I imagine many of us have been deep in denial about the reality of president-elect Trump, distracting ourselves with all sorts of food, drink, TV, books, movies, sports, and so on. We have felt the deepest outrage and anger, so intense that we have been helpless and miserable while lashing out loudly and relentlessly. We’ve probably tried to convince ourselves that it isn’t really so bad. After all, the earth is billions of years old, humans are only thousands of years old, and one person—no matter who—is a tiny little gnat. Or we’ve told ourselves that the system will hold him accountable, or that maybe we needed this wake-up call.

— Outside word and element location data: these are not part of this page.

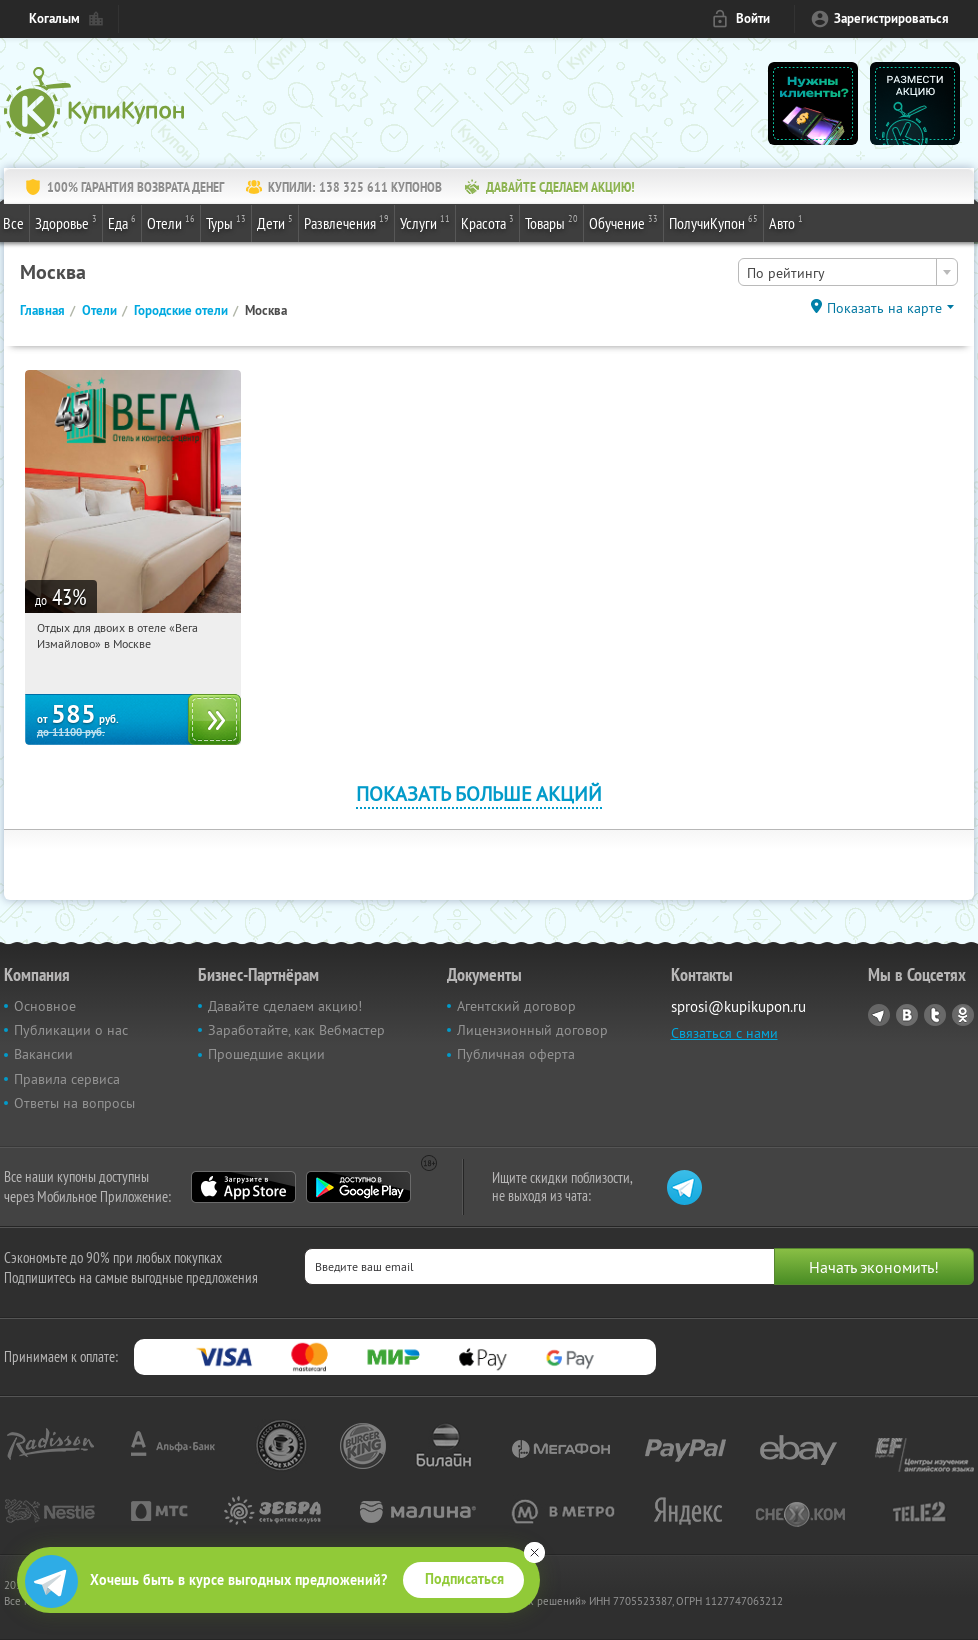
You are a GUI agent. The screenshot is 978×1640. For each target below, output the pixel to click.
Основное (45, 1006)
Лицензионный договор (532, 1030)
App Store (243, 1187)
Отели (171, 222)
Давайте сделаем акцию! (285, 1006)
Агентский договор (516, 1006)
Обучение (623, 222)
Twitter (935, 1015)
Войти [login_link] (753, 18)
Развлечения (346, 222)
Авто (786, 222)
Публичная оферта (516, 1054)
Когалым (54, 18)
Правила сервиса (67, 1079)
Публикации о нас (71, 1030)
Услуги (425, 222)
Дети (275, 222)
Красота (487, 222)
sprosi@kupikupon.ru (738, 1006)
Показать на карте (884, 308)
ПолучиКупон (713, 222)
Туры (226, 222)
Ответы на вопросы (74, 1103)
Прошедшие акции (266, 1054)
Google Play (358, 1187)
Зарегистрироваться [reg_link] (891, 18)
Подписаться (464, 1579)
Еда (122, 222)
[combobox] (848, 272)
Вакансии (43, 1054)
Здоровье (66, 222)
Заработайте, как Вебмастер (296, 1030)
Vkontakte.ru (907, 1015)
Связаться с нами (724, 1033)
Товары (551, 222)
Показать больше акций (479, 793)
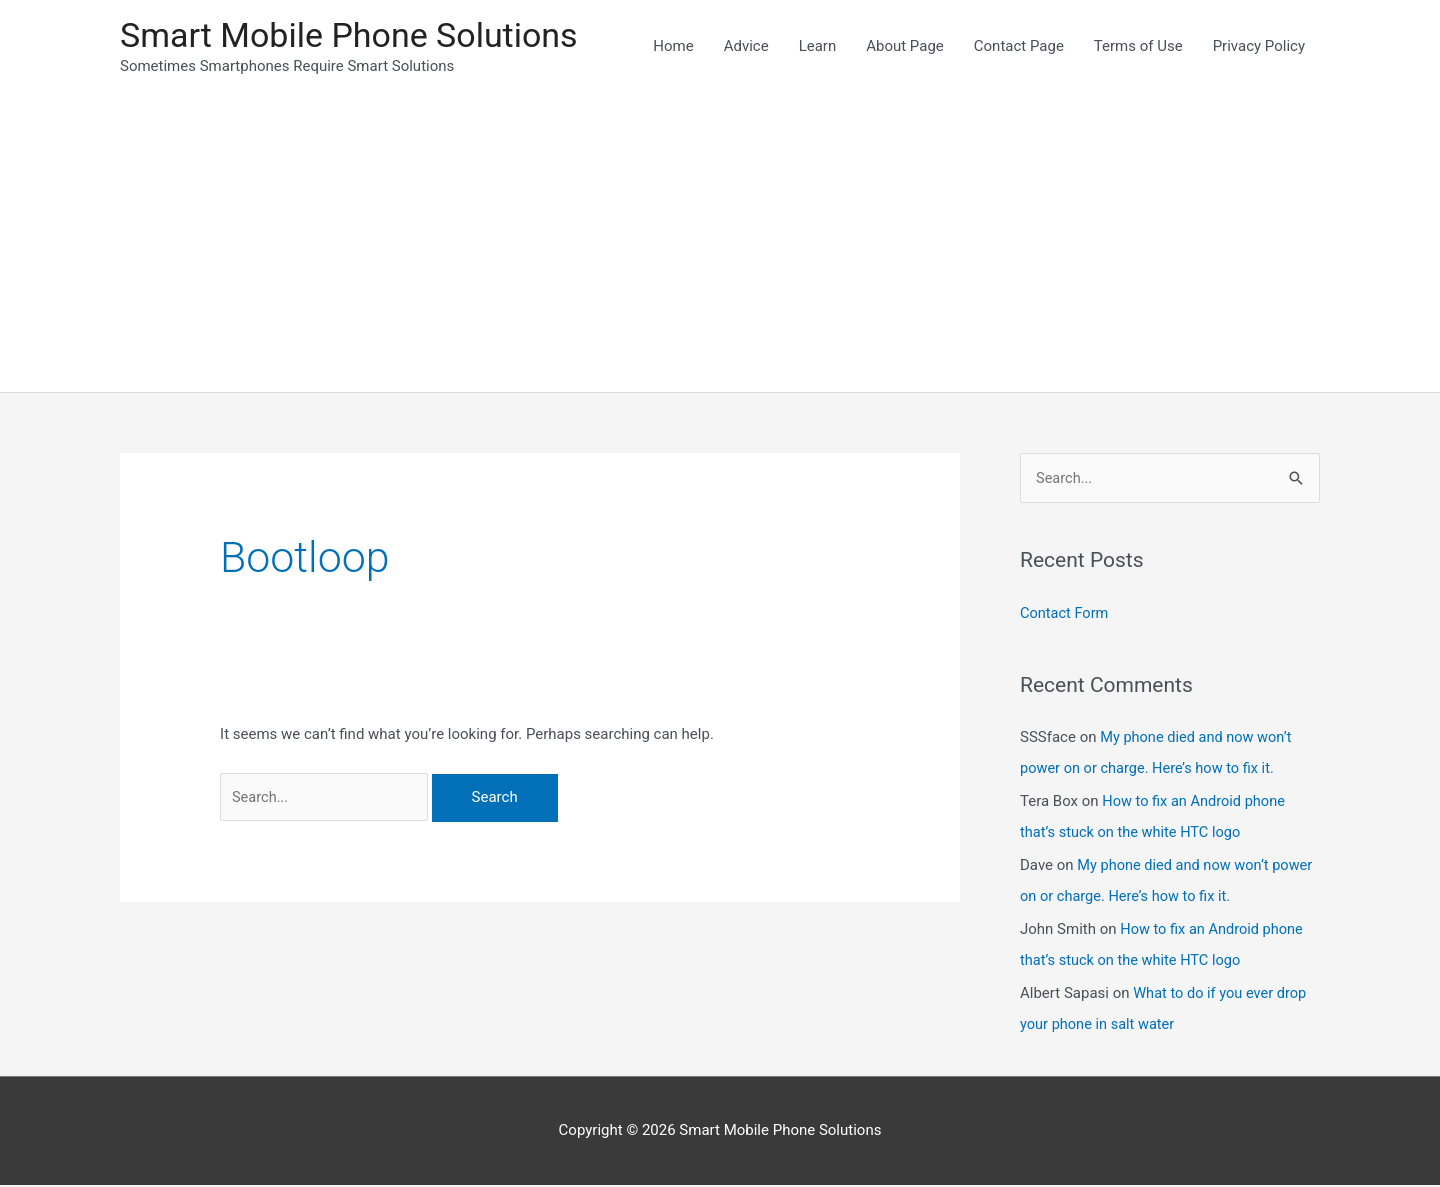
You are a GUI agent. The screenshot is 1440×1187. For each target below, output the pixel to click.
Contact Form (1065, 616)
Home (673, 47)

Depression may have become an abiding companion during these past few months, and acceptance—well, that has yet to come for me.

It is not in our power to stop Donald Trump or to prevent the collapse of natural and human-made systems any more than it is in our power to prevent our own or others’ natural deaths. It is in our power, though, to see what is beyond grief, to know when to leave it behind, and to open ourselves to the journey and responsibility of what is next. As we experience the stages of grief for our greater community, it is my New Year’s intention to remember that the death of one person or thing or system is followed by the birth of someone and something new and that I can focus my time and energy there. I want to make space in my heart and especially in my mind for what is helpful and to do what I can to nurture what is good and equitable and compassionate in my daily life. I want to remember that we are not in the throes of sudden death. We are in the midst of a long, slow decline of certain systems and practices. There is room and opportunity for the emergence of that which is local, connected, relational, and fair.